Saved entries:
══════════════════════════════

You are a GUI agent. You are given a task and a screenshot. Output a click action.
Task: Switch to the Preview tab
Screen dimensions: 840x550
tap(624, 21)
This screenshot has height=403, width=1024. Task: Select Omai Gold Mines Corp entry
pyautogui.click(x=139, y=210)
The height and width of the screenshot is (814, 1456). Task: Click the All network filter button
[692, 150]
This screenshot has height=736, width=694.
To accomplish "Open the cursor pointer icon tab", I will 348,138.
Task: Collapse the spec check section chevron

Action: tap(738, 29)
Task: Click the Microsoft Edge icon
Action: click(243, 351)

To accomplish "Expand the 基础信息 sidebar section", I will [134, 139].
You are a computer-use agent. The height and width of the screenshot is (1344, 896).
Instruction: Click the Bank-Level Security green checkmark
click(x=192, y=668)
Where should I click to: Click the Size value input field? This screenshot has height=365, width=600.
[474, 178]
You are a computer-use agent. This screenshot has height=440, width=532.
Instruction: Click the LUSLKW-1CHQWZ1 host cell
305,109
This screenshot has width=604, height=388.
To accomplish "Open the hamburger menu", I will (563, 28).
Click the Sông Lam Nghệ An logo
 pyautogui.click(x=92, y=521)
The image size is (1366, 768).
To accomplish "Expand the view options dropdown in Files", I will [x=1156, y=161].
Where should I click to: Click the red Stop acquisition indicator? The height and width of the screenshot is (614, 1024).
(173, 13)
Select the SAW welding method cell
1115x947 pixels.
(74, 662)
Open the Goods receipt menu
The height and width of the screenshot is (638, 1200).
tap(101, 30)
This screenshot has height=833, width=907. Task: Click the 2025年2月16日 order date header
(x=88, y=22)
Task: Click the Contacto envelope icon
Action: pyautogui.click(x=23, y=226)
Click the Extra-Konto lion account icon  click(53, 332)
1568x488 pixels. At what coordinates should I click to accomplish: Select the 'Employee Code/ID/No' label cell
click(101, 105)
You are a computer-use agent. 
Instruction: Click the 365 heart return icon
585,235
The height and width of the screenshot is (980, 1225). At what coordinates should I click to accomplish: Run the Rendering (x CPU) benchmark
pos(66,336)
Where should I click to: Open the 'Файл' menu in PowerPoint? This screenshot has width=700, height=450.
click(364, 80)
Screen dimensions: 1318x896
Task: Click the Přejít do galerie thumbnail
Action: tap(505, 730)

══════════════════════════════

Would you print exactly the lines from the first line of the entries above through the line that has "The image size is (1366, 768).", both included, and stop there?

You are a GUI agent. You are given a task and a screenshot. Output a click action.
Task: Switch to the Preview tab
Screen dimensions: 840x550
tap(624, 21)
This screenshot has height=403, width=1024. Task: Select Omai Gold Mines Corp entry
pyautogui.click(x=139, y=210)
The height and width of the screenshot is (814, 1456). Task: Click the All network filter button
[692, 150]
This screenshot has height=736, width=694.
To accomplish "Open the cursor pointer icon tab", I will 348,138.
Task: Collapse the spec check section chevron

Action: tap(738, 29)
Task: Click the Microsoft Edge icon
Action: click(243, 351)

To accomplish "Expand the 基础信息 sidebar section", I will [134, 139].
You are a computer-use agent. The height and width of the screenshot is (1344, 896).
Instruction: Click the Bank-Level Security green checkmark
click(x=192, y=668)
Where should I click to: Click the Size value input field? This screenshot has height=365, width=600.
[474, 178]
You are a computer-use agent. This screenshot has height=440, width=532.
Instruction: Click the LUSLKW-1CHQWZ1 host cell
305,109
This screenshot has width=604, height=388.
To accomplish "Open the hamburger menu", I will (563, 28).
Click the Sông Lam Nghệ An logo
 pyautogui.click(x=92, y=521)
The image size is (1366, 768).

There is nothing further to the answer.